Works alike, but is NOT the original source code

Sounds familiar:

"Instead, one developer out of Finland, named Linus Torvalds, issued a counter-notice to BullyBoy Incorporated. Torvald’s notice explained that, no, the code that had been produced did not contain the original work done by BullyBoy. Instead, this was all brand new coding done by independent developers to produce essentially the same outcomes. As Torvalds explained, this new code functions like the original source code, but is not identical."

By the way, is Rockstar running on fully licensed Oracle Unix?

James Burkhardt (profile) says:

Historical Precedent is our guide

Precedent is pretty solid on this one. Reverse engineered code is not copyright infringement, as set forth in the landmark Atari versus Nintendo. Reverse engineering code is listed as needing to be fair use, otherwise it breaks the Idea/Expression dichotomy.

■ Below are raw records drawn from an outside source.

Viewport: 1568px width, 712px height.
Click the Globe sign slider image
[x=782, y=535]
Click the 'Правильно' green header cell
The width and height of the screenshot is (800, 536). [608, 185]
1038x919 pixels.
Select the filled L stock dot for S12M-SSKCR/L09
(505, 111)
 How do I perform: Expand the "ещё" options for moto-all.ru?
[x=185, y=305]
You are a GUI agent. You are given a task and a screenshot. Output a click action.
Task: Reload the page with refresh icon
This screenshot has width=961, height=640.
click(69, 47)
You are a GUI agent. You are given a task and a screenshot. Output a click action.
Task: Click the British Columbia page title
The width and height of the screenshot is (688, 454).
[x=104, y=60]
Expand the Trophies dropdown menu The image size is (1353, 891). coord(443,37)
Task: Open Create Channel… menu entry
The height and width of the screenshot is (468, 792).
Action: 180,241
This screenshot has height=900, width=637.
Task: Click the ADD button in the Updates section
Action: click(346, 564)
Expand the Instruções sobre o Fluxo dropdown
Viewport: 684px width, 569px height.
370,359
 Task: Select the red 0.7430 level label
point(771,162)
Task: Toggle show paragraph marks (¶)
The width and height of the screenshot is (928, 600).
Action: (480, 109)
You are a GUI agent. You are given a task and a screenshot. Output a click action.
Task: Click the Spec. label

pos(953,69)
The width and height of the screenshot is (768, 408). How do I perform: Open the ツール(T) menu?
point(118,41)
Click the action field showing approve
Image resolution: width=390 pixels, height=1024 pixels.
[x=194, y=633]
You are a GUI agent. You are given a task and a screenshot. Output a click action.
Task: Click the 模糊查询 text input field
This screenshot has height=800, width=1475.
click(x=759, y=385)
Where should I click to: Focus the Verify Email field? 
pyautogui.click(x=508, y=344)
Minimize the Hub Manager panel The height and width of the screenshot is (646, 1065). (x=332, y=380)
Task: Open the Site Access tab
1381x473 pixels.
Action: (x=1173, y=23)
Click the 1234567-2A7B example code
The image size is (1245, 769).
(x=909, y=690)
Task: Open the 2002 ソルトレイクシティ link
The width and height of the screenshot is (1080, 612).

Otherwise known as the Tengen case, a pretty clear precedent exists. Assuming the source code was developed with "clean hands", and the github only hosts the code, not the still under copyright assets, it is not infringing.

James Burkhardt (profile) says:

Re: Re: Historical Precedent is our guide

Let me walk you through this, since you managed to read the article and not understand.

The article title tells you this article is about the DMCA. The DMCA is a US Law. You should assume US Law applies to the statements from the developer I was responding to.

Seriously, every time a DMCA case with a a foreign connection comes up one of you chucklefucks comes around and drops the childish "Why does US law apply" troll despite the entire article centering around US Law, because the DMCA is entirely US Law.

Anonymous Coward says:

Re: Re: Re: Historical Precedent is our guide

I don’t think you explainrd that very well James, you should have mentioned that the Github is controlled by an american company (Microsoft), and therefore subject to dmca. If the servers were controlled by a non-american company, then yes, the dmca wouldn’t necessarily be valid.

David says:

One would hope Rockstar would see the wisdom in letting this go.

That’s not how companies work. If a company employs a gardener, there will not be a front-facing unmowed lawn regardless of the botanical reasons that may lend a preference to that option.

"I don’t pay you to have that unkempt crap in my face." If it’s the fad of the year, there may be a botanically irrelevant fenced area of a few square feet with proper self-gratulatory signs. But it will go once the novelty expires.